# Hello! Owners of Two beautiful does here! (pics!)



## JustMouse (Jul 23, 2010)

Hi! We are Pierce and Mariah, and we are new mice owners. Our two little girls are named Just Mouse (or J.M.) and Jitterbug. Jitterbug is a broken agouti, but we aren't totally sure about J.M. Here are a couple of pics, maybe you could help.

J.M.- Lilac tan? her belly is a pretty light tan color.









Jitterbug- Moving too quickly to get a decent picture. But this shows her coloring.

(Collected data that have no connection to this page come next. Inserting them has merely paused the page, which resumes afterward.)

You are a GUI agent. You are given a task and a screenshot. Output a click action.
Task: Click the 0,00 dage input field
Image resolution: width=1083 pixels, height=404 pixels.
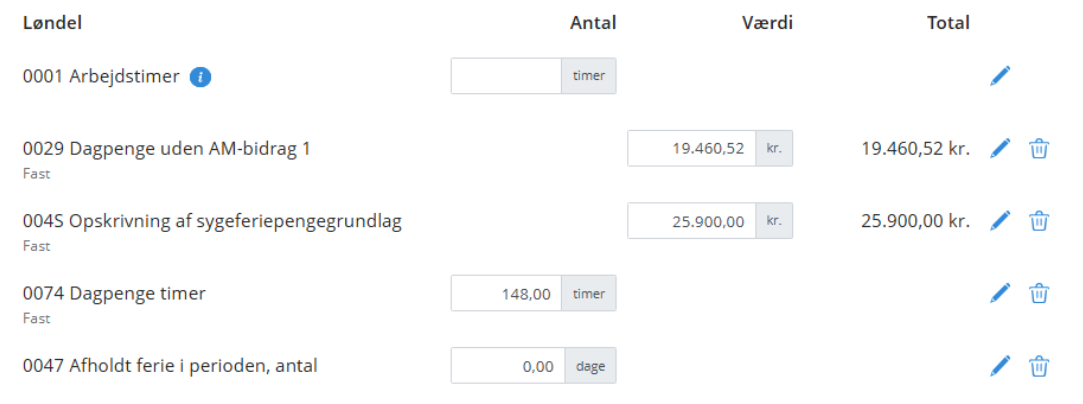coord(508,366)
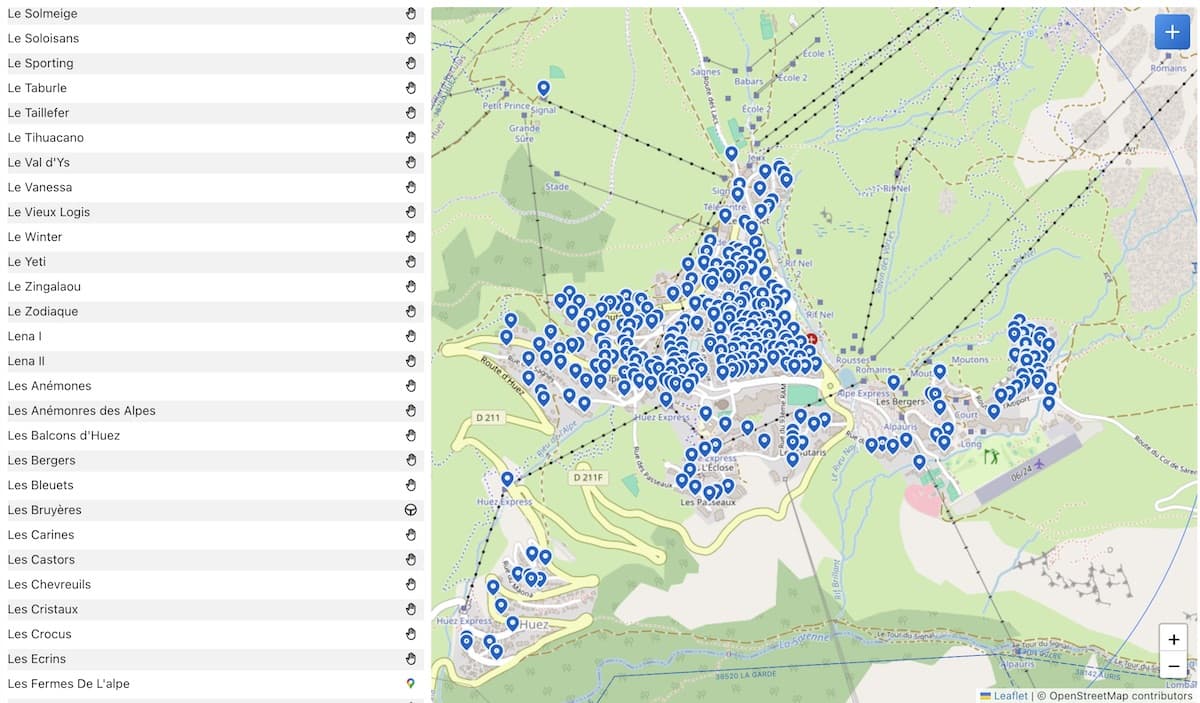This screenshot has height=703, width=1200.
Task: Click the green marker icon for Les Fermes De L'alpe
Action: 411,683
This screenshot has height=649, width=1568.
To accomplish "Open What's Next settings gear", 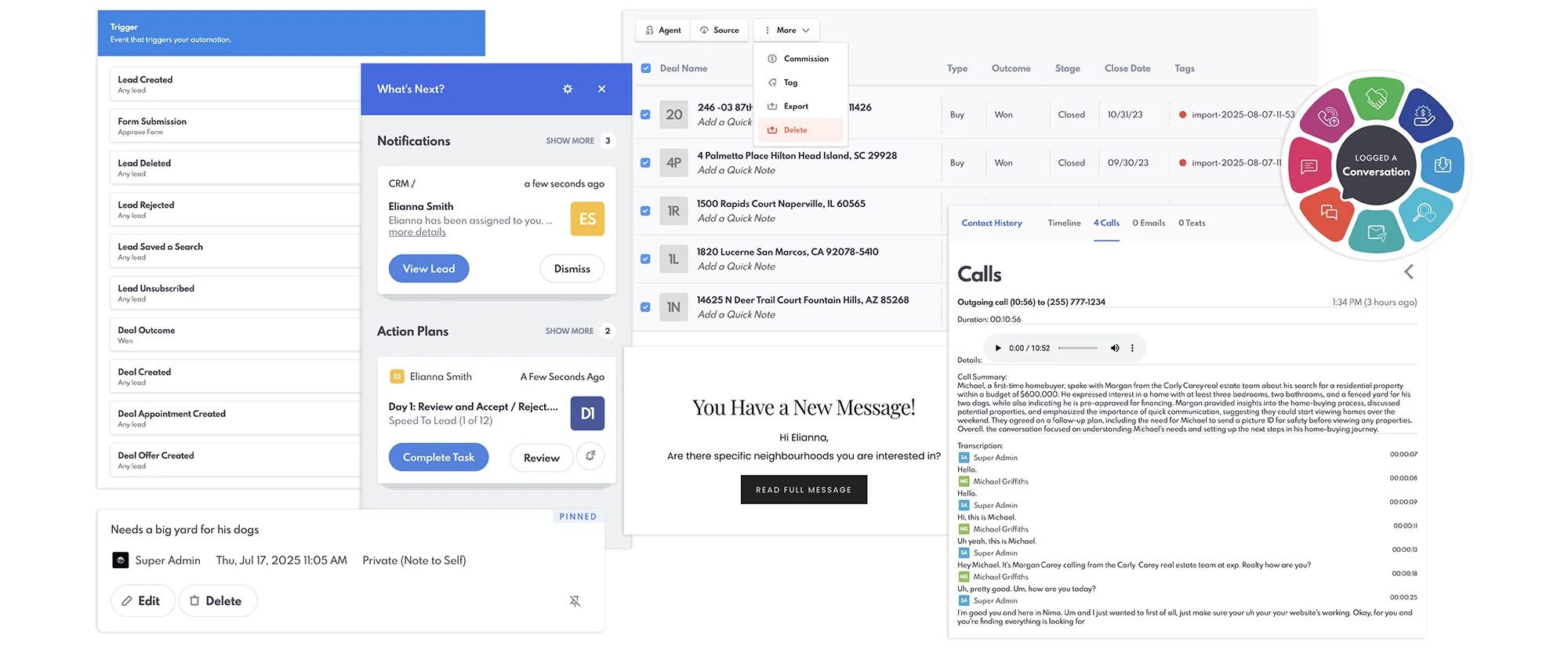I will (x=568, y=89).
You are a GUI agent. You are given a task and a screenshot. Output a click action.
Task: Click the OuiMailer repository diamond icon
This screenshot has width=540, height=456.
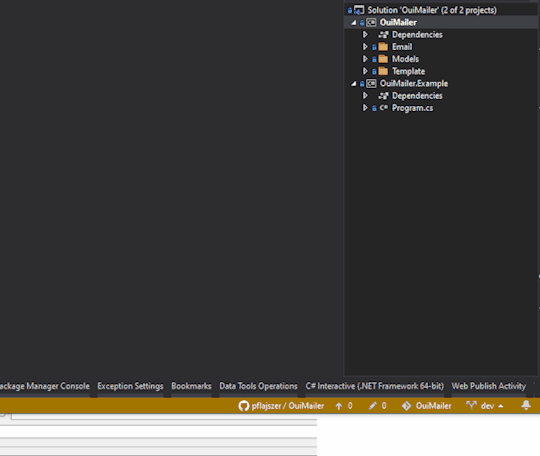point(406,406)
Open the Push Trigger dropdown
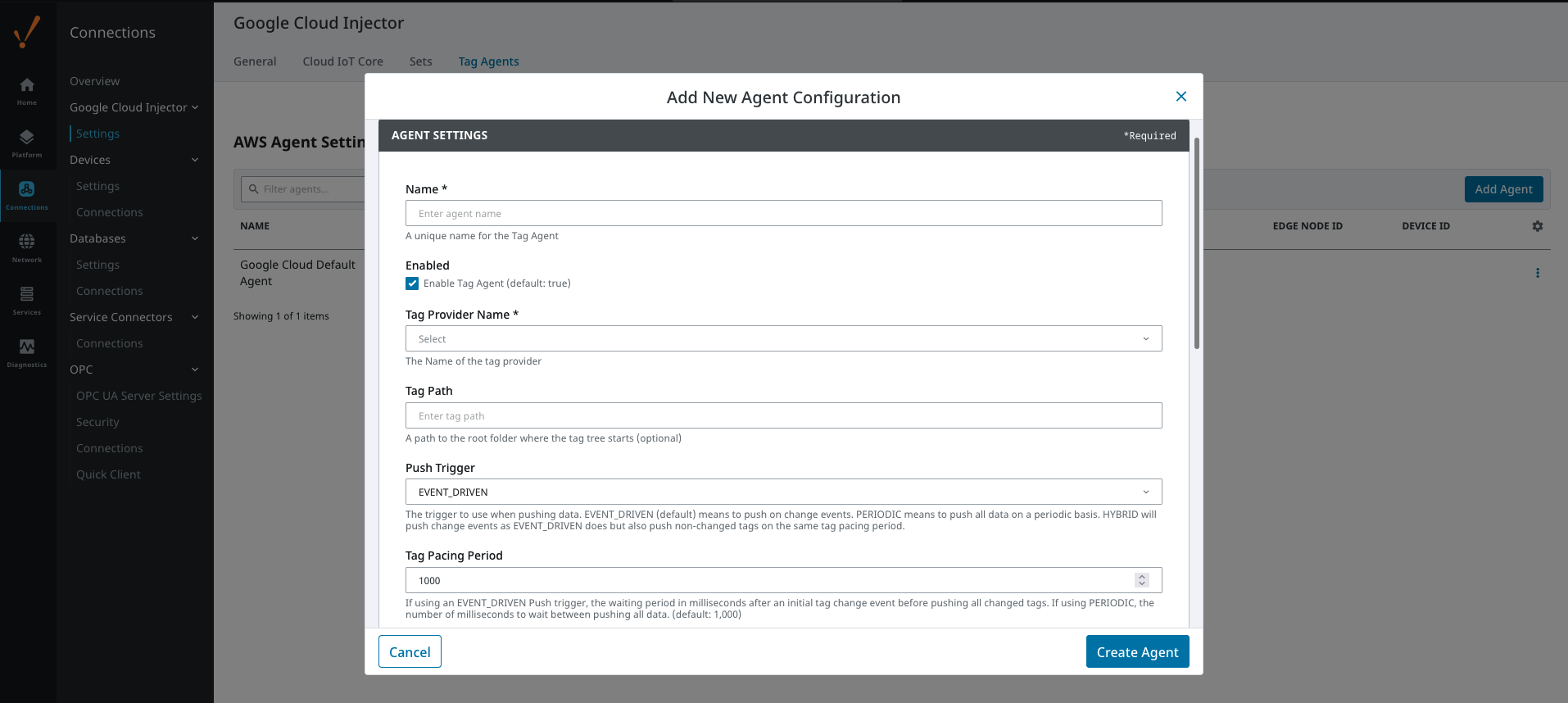1568x703 pixels. click(783, 492)
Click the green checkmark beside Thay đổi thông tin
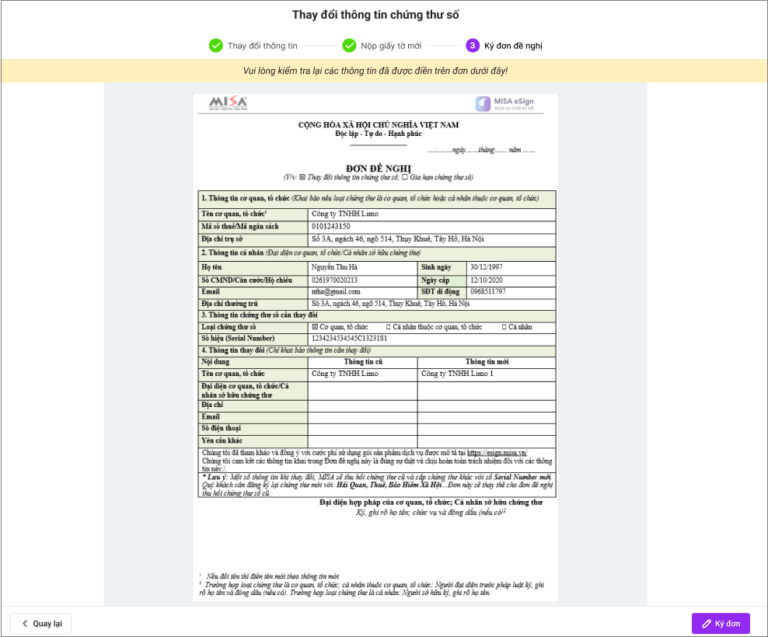 pos(216,46)
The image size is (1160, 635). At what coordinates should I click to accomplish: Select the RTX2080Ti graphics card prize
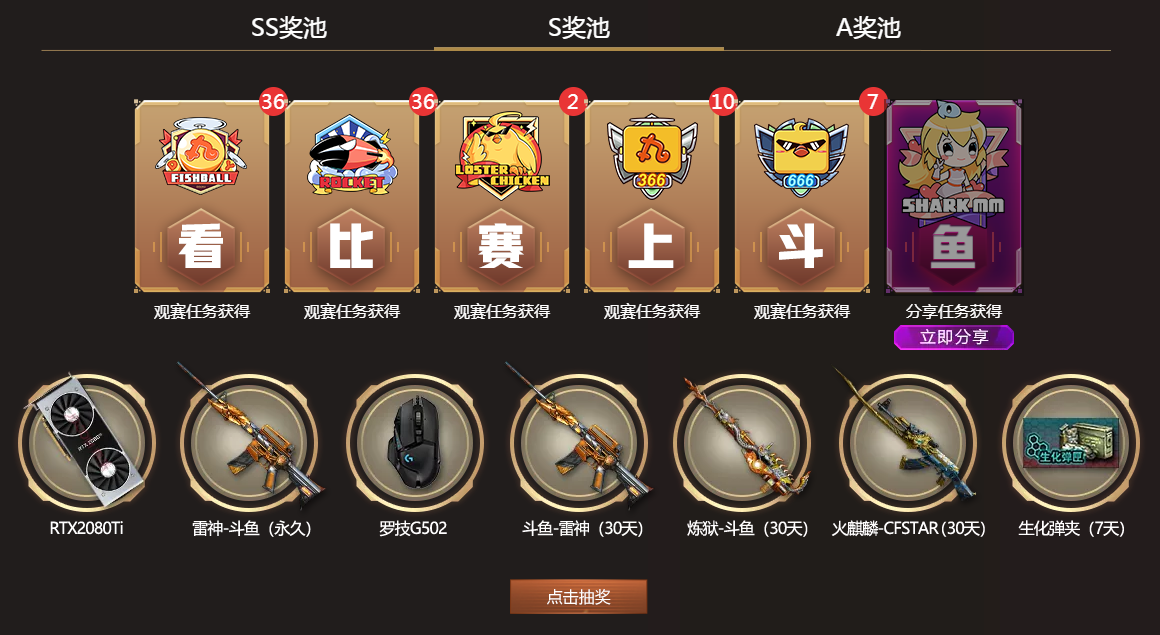point(87,443)
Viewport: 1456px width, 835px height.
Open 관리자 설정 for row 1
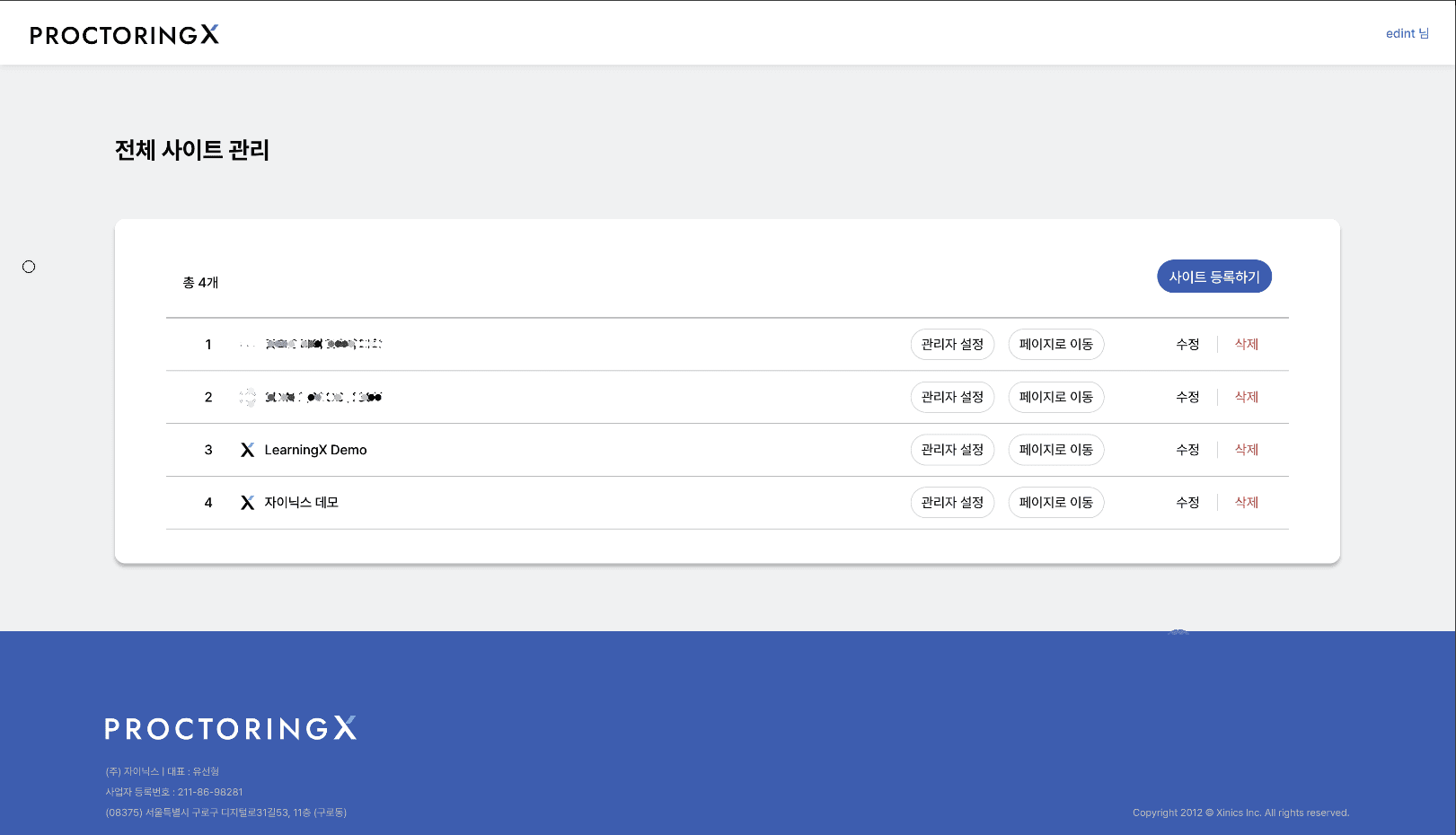952,345
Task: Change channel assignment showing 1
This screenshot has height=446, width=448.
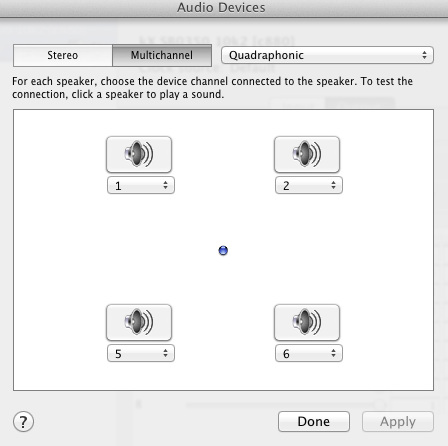Action: point(141,185)
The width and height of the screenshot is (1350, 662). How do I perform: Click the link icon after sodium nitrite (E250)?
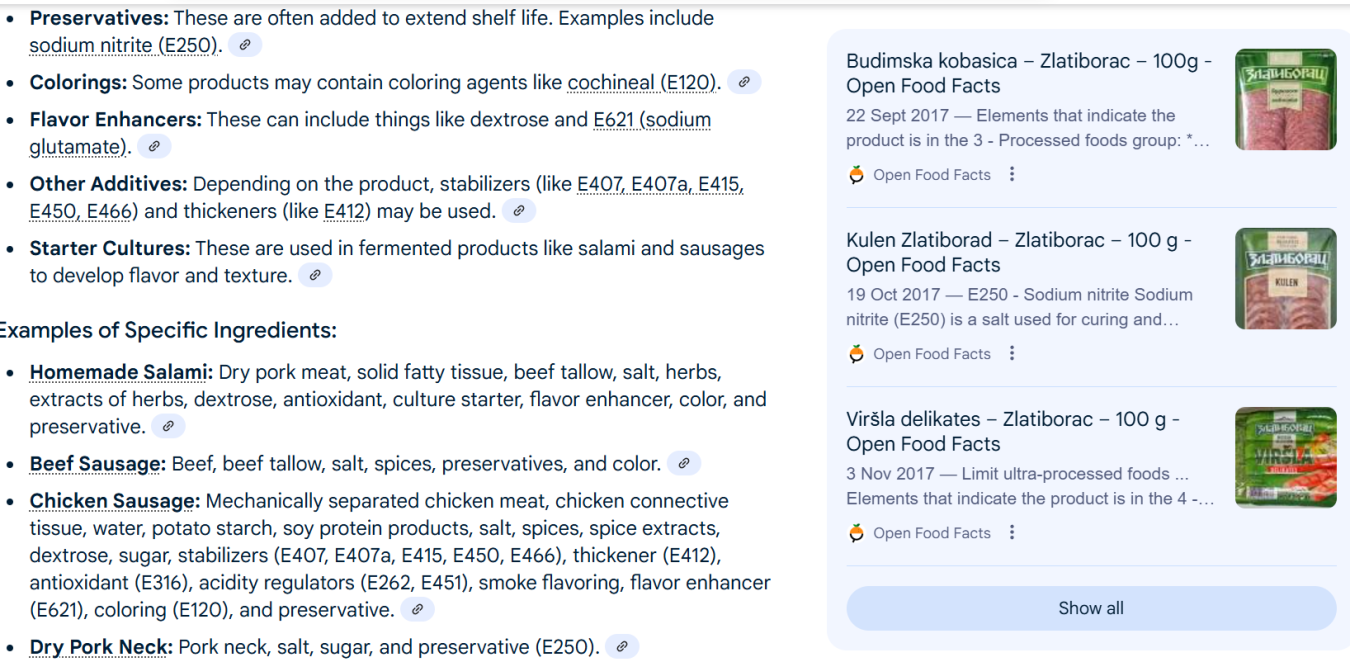pos(245,45)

Broken Agouti


----------



## HemlockStud (Apr 26, 2009)

:welcomeany to the forum!


----------



## JustMouse (Jul 23, 2010)

Thank you!


----------



## The secret garden (May 13, 2010)

Welcome to the forum.


----------



## Rhasputin (Feb 21, 2010)

Your first mouse looks like a chocolate tan. 
They're both lovely!

Jitterbug almost looks like she might be over banded agouti.


----------



## jujubee18 (May 21, 2010)

Hello and welcome!


----------



## JustMouse (Jul 23, 2010)

Rhasputin said:


> Your first mouse looks like a chocolate tan.
> They're both lovely!
> 
> Jitterbug almost looks like she might be over banded agouti.


Thanks! and the camera kind of made it look like JM is brown but she's more of a silver or blue-grey. the tan on her belly isn't quite as dark as tan but it isn't quite white either. like halfway fox and halfway tan


----------



## zany_toon (Apr 3, 2010)

Another belated :welcome to the forum!!


----------